> [DIRECTION]: In the rows below, edit the part that opens with the line containing "The image size is (1280, 720)." and closes with the line containing "The image size is (392, 696). [196, 251]". Give only those lines again, with "emoji picker" replaced by "sticker panel" and nothing else changed.

Dataset records
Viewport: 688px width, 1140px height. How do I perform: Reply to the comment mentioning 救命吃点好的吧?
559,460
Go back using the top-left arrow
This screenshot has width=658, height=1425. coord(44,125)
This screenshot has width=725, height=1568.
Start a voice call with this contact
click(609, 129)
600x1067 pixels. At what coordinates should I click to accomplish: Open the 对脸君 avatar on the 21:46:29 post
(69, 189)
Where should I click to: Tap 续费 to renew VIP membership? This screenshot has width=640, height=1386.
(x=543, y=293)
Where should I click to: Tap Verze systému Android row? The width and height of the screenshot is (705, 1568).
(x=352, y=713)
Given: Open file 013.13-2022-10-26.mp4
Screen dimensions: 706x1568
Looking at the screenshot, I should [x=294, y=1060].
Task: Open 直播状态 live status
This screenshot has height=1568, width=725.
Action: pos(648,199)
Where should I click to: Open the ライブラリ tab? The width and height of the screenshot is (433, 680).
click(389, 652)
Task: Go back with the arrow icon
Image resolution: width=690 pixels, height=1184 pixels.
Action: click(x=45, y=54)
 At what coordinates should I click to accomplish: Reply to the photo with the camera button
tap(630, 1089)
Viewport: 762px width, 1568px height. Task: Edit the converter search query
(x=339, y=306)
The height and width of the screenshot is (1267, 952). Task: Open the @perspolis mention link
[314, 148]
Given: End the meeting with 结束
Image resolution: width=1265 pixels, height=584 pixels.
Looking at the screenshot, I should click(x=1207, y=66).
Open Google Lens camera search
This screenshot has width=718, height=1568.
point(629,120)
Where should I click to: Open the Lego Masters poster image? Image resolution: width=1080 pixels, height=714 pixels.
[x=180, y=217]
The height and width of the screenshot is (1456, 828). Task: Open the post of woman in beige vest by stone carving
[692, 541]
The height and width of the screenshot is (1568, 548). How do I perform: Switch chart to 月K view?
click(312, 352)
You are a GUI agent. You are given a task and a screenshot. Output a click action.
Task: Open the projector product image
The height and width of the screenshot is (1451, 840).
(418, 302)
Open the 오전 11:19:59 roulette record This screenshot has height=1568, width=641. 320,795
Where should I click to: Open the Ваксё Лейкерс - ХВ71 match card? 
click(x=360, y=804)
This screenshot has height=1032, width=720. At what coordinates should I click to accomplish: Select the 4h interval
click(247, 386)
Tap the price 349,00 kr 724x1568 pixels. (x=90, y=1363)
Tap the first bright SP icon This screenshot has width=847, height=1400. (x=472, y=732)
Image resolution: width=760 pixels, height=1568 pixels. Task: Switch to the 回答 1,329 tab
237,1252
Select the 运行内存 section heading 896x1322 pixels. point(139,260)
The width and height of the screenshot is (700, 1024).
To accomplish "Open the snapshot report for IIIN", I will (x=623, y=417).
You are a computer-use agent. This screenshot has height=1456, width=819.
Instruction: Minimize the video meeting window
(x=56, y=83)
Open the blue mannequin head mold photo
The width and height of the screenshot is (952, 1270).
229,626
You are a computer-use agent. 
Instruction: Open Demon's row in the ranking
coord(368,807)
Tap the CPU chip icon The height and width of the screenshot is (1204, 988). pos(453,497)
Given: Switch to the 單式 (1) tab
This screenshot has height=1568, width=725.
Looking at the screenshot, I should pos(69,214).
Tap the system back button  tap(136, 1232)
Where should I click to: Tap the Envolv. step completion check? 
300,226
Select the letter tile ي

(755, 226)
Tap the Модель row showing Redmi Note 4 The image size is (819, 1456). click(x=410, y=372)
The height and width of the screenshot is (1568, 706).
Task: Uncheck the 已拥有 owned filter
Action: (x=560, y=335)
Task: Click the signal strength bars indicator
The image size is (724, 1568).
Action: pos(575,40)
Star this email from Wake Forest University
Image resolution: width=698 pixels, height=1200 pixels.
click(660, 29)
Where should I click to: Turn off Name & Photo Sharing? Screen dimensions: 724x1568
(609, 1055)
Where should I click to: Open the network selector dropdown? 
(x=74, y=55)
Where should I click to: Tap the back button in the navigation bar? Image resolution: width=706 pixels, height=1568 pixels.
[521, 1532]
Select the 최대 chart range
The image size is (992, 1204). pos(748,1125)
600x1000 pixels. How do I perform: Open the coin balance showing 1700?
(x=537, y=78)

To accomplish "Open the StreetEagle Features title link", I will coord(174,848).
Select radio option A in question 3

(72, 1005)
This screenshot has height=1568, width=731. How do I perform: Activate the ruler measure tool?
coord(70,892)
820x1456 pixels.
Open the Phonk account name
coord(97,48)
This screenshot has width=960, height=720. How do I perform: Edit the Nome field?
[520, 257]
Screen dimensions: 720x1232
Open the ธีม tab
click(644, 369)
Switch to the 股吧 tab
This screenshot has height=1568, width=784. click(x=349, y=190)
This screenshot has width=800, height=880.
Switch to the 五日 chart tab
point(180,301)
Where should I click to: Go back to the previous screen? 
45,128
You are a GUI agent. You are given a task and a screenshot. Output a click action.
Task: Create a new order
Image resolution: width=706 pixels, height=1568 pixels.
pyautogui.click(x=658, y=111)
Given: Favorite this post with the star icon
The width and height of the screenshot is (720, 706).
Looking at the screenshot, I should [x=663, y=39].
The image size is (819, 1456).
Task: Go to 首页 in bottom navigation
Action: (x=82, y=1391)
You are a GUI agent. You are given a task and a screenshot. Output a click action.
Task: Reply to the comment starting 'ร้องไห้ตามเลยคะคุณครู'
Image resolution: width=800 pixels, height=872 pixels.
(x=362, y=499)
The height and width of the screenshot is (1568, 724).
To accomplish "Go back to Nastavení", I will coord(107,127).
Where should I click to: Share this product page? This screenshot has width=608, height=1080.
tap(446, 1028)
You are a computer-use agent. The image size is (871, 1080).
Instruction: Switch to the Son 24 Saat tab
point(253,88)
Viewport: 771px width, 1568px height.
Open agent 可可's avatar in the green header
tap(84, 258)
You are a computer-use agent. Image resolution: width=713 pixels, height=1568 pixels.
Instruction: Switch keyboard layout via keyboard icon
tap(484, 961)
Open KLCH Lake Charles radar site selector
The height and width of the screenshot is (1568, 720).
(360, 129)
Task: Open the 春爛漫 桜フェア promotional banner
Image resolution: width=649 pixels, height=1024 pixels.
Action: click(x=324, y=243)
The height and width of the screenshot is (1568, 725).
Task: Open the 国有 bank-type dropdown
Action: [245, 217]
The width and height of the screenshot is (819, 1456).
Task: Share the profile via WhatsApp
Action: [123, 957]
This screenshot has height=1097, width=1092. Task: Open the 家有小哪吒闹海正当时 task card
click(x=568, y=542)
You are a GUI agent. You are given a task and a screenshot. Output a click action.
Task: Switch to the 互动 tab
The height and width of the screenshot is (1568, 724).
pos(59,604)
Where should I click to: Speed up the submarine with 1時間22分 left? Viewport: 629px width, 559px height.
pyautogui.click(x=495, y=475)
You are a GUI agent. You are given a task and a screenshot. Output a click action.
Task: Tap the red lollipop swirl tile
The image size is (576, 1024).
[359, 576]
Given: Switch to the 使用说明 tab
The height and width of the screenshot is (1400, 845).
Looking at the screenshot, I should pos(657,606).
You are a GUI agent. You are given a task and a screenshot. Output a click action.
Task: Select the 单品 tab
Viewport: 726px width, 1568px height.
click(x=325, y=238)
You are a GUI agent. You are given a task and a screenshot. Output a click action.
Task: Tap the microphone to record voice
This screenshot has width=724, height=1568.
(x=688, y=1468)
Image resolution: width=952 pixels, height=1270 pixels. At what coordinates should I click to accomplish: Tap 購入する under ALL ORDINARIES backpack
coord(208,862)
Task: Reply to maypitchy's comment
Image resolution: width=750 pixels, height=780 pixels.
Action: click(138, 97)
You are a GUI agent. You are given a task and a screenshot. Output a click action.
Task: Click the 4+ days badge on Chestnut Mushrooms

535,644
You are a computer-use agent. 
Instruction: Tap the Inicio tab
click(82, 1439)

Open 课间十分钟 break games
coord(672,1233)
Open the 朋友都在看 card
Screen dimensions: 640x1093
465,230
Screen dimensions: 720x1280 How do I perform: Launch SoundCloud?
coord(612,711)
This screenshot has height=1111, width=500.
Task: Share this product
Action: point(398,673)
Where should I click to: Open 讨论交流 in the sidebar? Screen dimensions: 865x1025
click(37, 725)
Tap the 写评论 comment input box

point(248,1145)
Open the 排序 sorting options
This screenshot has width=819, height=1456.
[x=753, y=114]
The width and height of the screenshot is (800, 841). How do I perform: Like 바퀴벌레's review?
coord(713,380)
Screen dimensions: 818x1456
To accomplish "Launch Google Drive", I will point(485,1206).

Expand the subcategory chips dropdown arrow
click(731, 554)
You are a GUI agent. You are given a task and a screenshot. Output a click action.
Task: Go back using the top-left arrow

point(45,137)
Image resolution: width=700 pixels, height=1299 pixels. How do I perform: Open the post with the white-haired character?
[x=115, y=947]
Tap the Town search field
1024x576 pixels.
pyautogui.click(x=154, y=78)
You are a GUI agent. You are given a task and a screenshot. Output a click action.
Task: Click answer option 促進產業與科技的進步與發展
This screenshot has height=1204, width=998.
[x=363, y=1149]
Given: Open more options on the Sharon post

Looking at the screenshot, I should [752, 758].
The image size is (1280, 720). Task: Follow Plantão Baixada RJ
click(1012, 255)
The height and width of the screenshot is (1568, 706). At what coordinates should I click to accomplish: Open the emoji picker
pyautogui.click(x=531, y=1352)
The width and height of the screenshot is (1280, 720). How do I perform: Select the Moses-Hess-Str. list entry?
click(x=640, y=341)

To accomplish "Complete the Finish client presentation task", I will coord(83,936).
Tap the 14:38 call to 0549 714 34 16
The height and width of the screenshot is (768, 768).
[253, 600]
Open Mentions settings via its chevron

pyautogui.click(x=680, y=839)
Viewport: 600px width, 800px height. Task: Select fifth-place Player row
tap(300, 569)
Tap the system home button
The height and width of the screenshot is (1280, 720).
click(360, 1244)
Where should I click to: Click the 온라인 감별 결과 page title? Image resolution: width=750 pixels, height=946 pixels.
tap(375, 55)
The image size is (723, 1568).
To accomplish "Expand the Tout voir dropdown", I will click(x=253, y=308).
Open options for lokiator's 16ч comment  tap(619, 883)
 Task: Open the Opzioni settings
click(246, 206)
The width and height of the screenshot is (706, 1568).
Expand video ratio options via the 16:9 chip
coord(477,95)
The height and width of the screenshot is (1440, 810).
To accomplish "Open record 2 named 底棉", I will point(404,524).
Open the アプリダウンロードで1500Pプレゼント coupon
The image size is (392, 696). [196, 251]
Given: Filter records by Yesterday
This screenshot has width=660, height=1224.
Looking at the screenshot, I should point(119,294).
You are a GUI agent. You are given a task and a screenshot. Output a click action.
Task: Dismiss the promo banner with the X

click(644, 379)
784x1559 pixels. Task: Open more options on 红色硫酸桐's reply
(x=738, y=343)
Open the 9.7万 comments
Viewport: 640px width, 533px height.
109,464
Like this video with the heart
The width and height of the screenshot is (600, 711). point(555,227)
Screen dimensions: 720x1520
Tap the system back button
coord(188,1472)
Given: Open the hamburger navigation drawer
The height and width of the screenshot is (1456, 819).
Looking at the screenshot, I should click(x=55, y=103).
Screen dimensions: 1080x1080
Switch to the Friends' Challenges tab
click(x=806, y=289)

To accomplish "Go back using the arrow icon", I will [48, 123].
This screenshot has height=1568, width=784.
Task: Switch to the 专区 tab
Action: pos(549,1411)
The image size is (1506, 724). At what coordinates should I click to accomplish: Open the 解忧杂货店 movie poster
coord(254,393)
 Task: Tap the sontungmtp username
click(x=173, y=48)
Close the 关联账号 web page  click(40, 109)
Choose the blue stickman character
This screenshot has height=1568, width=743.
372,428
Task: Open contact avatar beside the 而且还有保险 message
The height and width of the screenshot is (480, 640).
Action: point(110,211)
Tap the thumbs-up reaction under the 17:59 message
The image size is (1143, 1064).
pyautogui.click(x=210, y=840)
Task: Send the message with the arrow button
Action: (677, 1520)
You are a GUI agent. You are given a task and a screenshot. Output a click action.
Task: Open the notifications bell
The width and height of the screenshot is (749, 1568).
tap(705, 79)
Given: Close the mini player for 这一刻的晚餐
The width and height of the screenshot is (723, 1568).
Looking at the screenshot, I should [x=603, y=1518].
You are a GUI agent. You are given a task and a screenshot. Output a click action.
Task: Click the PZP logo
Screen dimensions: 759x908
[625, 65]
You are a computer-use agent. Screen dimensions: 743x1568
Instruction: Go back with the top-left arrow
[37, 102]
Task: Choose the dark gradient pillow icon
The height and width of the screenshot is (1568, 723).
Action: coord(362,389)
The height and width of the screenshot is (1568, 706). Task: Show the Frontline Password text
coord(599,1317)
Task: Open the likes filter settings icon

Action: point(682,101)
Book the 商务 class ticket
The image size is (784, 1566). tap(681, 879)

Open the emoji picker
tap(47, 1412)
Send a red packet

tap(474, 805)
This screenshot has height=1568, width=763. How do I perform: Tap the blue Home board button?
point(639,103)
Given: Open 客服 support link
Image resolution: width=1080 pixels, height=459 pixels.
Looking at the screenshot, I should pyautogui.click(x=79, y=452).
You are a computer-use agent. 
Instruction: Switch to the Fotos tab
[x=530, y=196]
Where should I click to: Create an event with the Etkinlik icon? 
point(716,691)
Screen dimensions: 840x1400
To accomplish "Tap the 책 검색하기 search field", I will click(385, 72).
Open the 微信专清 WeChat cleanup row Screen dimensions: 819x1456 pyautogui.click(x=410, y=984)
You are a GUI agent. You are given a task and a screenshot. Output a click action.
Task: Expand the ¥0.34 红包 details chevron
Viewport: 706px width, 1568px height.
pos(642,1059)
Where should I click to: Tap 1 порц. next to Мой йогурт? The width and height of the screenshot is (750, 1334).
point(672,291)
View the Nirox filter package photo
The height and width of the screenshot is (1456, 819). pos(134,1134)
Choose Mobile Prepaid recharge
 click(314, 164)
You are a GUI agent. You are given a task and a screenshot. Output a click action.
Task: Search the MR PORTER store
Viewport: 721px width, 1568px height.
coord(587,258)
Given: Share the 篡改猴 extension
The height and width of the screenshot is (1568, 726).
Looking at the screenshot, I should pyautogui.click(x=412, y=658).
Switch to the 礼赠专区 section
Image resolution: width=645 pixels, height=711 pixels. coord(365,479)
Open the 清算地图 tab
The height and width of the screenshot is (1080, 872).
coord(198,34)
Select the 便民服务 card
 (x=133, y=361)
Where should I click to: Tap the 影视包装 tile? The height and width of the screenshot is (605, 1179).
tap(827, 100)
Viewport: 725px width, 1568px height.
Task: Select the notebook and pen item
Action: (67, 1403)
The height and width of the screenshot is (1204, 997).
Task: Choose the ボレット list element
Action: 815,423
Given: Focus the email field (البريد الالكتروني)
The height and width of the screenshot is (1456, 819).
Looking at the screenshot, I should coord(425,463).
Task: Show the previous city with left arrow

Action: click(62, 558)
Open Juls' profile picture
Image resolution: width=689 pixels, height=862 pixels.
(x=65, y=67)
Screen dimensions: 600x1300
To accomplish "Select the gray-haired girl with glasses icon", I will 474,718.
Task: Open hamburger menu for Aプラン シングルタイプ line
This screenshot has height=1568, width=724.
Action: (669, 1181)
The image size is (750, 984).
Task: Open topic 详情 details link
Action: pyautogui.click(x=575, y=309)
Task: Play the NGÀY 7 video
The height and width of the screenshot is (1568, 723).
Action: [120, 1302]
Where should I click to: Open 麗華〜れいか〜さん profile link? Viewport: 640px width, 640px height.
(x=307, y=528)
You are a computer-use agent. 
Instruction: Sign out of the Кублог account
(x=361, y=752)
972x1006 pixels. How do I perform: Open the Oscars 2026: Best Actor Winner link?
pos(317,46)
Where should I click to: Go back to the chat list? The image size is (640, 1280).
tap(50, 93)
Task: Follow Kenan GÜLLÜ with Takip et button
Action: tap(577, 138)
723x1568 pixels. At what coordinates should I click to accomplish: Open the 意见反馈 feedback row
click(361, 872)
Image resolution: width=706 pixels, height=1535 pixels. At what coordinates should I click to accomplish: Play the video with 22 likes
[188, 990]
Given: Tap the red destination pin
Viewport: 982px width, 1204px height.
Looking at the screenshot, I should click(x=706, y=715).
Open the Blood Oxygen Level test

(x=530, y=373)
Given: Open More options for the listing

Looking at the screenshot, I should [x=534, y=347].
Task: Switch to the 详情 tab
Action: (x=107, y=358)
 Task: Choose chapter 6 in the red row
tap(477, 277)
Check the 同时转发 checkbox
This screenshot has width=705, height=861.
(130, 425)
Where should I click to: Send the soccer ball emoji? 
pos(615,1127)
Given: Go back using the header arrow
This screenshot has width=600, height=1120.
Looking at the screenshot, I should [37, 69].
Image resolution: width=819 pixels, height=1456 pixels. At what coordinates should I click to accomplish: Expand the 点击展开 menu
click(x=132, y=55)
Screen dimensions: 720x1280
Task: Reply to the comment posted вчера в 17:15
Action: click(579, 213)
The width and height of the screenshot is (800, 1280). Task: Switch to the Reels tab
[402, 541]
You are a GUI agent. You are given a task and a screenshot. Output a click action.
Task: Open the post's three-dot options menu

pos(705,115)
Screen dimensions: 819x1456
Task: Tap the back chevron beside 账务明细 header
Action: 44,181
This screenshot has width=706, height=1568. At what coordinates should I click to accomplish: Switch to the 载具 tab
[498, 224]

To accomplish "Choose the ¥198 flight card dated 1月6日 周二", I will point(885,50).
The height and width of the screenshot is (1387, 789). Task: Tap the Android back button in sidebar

> [EXERCISE ANSWER]:
The image size is (1280, 720). Task: Follow Plantão Baixada RJ
click(1012, 255)
The height and width of the screenshot is (1568, 706). At what coordinates should I click to accomplish: Open the sticker panel
pyautogui.click(x=531, y=1352)
The width and height of the screenshot is (1280, 720). How do I perform: Select the Moses-Hess-Str. list entry?
click(x=640, y=341)

To accomplish "Complete the Finish client presentation task", I will coord(83,936).
Tap the 14:38 call to 0549 714 34 16
The height and width of the screenshot is (768, 768).
[253, 600]
Open Mentions settings via its chevron

pyautogui.click(x=680, y=839)
Viewport: 600px width, 800px height. Task: Select fifth-place Player row
tap(300, 569)
Tap the system home button
The height and width of the screenshot is (1280, 720).
click(360, 1244)
Where should I click to: Click the 온라인 감별 결과 page title? Image resolution: width=750 pixels, height=946 pixels.
tap(375, 55)
The image size is (723, 1568).
To accomplish "Expand the Tout voir dropdown", I will click(x=253, y=308).
Open options for lokiator's 16ч comment  tap(619, 883)
 Task: Open the Opzioni settings
click(246, 206)
The width and height of the screenshot is (706, 1568).
Expand video ratio options via the 16:9 chip
coord(477,95)
The height and width of the screenshot is (1440, 810).
To accomplish "Open record 2 named 底棉", I will point(404,524).
Open the アプリダウンロードで1500Pプレゼント coupon
The image size is (392, 696). [196, 251]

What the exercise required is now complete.